Mario e Tina Grosso, 83 e 81 anni, hanno ancora la possibilità di opporsi alla richiesta di archiviazione. Ma servono elementi nuovi e, in mancanza di improbabili ribaltoni esterni, le carte da calare per convincere il gip a tenere ancora accesi i riflettori sono scarse. La sensazione è che siamo davvero al capolinea.

L’ultima chance, un test del Dna su abiti femminili ormai ridotti a stracci trovati in un terreno a Casacanditella di proprietà dell’allora fidanzato di lei, indagato per omicidio volontario e occultamento di cadavere e ora destinato a uscire di scena, ha dato esito negativo. Il 31 maggio 2011 la polizia scientifica aveva trovato una calzamaglia, un foulard nero a fantasia, una cuffietta di tipo igienico di colore verde e una scarpa da donna di tessuto a un metro e mezzo di profondità. Erano di Donatella, uccisa perché diventata “ingombrante” nella doppia relazione che il ragazzo, oggi portava avanti? Neppure i genitori avevano riconosciuto quei vestiti come appartenenti alla figlia e le analisi di laboratorio lo hanno confermato.

Si sfilaccia così l’ultimo brandello di indagine ancora in piedi per disposizione del gip, che per due volte ha dato ascolto alla difesa dei Grosso, oggi rappresentati dall’avvocato Giacomo Frazzitta, riaprendo il caso. Improbabile che accada una terza volta.

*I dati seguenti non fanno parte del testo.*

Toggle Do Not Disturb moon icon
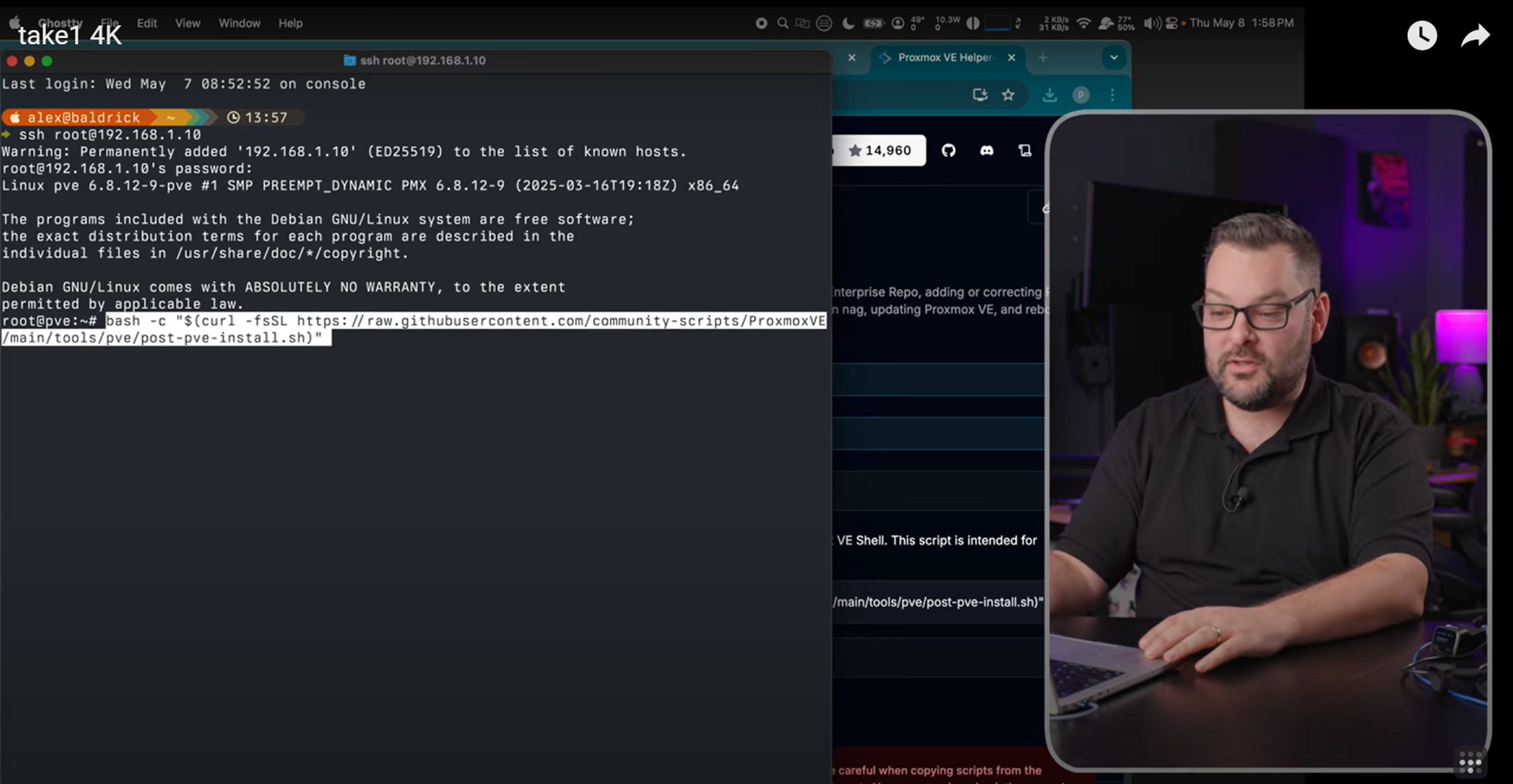1513x784 pixels. 848,23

Restano appesi mille dubbi, irrisolti per la fatale sottovalutazione dei fatti quando Chieti avviò le prime, blande, indagini 18 anni fa. Se la storia è sopravvissuta fino a oggi, cambiando l’intestazione del fascicolo da “allontanamento volontario” a “omicidio” è solo per la tenacia della Mobile pescarese e lo spirito mai sopito dei legali e dei genitori della trentenne, che continuano a vagare per l’Italia passando da una rete tv all’altra - a volte mortificati da interventi che durano una manciata di secondi - per lanciare Sos che nessuno raccoglie. Dopo l’appello al presidente Napolitano, dopo i manifesti con il volto di Donatella a tappezzare le strade di Pescara e Francavilla, dopo le promesse di ricompense attirasciacalli ogni anno più consistenti, dopo la lettera al Papa a fine 2013, per Mario e Tina la caccia ai resti di un corpo a cui dare una sepoltura per posare un fiore viene frustrata una volta di più. A due genitori da 18 anni in attesa di una verità, la giustizia non sa fornire alcun “perché”. E alza una bandiera bianca che sa tanto di sconfitta.